Given instruction -> Copy the following items verbatim, starting at the line that contains "Click the tweet" and stopping after the line that contains "click(465, 815)".

··· Data rows ···

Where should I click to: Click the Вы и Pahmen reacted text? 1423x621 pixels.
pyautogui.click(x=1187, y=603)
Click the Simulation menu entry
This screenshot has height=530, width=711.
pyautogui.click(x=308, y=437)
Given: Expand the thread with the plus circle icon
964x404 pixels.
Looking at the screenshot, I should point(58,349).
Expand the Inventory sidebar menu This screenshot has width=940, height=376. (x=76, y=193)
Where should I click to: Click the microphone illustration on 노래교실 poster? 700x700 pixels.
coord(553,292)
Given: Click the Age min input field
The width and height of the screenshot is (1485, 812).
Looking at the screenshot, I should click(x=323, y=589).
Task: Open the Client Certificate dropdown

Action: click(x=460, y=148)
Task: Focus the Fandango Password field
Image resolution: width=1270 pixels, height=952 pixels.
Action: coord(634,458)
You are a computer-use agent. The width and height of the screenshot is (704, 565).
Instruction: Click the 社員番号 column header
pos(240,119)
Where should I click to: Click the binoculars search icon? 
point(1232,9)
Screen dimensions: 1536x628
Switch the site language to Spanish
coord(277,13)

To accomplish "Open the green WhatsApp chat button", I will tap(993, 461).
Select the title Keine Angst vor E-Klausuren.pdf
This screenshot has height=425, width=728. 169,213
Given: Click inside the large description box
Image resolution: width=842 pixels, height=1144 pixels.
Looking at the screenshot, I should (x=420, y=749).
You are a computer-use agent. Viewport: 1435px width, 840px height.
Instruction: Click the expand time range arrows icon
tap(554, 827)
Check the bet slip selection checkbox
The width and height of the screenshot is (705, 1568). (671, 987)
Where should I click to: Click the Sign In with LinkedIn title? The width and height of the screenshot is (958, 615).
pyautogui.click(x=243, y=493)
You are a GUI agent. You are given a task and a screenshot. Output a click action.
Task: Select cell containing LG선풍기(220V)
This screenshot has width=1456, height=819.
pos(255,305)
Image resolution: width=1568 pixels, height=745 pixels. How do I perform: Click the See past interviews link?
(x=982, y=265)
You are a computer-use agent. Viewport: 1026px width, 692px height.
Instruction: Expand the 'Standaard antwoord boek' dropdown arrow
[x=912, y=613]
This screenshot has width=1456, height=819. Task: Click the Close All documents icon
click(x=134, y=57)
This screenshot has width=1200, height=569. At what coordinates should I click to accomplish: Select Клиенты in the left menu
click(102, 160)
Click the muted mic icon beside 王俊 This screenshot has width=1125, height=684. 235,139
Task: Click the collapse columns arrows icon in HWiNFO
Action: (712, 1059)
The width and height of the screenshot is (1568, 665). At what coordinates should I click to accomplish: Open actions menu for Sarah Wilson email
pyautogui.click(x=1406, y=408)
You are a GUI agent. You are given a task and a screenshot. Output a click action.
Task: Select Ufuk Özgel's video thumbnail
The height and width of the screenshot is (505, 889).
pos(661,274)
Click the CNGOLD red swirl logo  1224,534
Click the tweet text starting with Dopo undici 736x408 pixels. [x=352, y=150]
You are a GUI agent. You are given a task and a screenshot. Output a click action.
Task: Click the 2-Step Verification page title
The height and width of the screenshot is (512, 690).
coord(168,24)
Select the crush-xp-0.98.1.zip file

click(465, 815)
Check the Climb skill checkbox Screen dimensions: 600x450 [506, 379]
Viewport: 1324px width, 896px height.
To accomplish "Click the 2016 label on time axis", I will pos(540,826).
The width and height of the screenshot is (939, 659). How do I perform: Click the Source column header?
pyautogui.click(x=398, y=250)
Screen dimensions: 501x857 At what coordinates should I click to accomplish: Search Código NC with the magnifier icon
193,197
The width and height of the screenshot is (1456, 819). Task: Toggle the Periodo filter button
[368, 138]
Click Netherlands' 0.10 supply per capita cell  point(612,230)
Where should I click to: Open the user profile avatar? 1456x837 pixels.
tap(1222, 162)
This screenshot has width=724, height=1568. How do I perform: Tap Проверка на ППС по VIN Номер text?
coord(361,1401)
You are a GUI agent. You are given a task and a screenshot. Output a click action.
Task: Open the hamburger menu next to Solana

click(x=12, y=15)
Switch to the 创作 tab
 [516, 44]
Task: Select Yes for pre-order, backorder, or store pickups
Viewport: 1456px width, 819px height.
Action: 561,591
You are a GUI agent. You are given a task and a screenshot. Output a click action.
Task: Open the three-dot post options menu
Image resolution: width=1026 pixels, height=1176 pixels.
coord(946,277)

···

Exercise output ->
Click the tweet text starting with Dopo undici 736x408 pixels. [x=352, y=150]
You are a GUI agent. You are given a task and a screenshot. Output a click action.
Task: Click the 2-Step Verification page title
The height and width of the screenshot is (512, 690).
coord(168,24)
Select the crush-xp-0.98.1.zip file

click(465, 815)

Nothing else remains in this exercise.